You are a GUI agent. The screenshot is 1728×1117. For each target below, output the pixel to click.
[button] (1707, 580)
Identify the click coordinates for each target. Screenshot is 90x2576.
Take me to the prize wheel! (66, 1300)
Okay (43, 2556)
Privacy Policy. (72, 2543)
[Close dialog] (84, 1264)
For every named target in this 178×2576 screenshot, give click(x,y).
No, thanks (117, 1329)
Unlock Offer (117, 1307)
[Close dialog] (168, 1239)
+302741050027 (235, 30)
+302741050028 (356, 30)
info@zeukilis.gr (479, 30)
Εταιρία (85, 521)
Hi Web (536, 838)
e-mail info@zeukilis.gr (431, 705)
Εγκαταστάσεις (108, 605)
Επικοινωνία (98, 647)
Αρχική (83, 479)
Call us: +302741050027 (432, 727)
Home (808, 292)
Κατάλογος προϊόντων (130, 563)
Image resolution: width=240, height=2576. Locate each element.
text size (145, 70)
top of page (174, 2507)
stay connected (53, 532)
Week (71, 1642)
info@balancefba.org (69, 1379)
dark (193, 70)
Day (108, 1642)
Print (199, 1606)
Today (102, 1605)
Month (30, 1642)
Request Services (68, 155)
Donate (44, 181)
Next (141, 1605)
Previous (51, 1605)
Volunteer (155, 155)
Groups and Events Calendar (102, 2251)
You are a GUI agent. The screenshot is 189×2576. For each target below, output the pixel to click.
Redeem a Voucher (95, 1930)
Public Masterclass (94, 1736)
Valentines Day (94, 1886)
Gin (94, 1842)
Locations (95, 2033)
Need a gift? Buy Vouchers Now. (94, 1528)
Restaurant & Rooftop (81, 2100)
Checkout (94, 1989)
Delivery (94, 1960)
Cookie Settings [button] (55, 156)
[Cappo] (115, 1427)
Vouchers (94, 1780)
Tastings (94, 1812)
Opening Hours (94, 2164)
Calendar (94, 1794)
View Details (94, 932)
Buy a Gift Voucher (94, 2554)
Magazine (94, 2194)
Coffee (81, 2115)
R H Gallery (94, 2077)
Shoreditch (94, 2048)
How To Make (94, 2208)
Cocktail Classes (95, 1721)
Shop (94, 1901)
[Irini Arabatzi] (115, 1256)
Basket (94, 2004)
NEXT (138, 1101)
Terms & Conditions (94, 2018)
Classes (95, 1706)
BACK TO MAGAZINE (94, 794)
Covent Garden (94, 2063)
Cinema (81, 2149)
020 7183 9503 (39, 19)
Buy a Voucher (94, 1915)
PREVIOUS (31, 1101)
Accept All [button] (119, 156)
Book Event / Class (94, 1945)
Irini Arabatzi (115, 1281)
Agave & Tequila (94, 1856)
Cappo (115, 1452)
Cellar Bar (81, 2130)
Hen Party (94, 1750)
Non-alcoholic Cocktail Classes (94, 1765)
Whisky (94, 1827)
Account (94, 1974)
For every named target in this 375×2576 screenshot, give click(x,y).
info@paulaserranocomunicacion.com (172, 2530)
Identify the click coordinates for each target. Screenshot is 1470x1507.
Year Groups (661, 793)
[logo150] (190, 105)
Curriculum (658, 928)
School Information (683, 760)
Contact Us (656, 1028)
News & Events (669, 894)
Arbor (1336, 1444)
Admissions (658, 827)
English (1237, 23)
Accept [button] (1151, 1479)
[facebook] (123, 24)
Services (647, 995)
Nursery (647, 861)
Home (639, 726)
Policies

# Task brief
The answer is the line holding "Arbor (1336, 1444)" and all the lines after it through the end of the records, repeated exactly.

# Result
Arbor (1336, 1444)
Admissions (658, 827)
English (1237, 23)
Accept [button] (1151, 1479)
[facebook] (123, 24)
Services (647, 995)
Nursery (647, 861)
Home (639, 726)
Policies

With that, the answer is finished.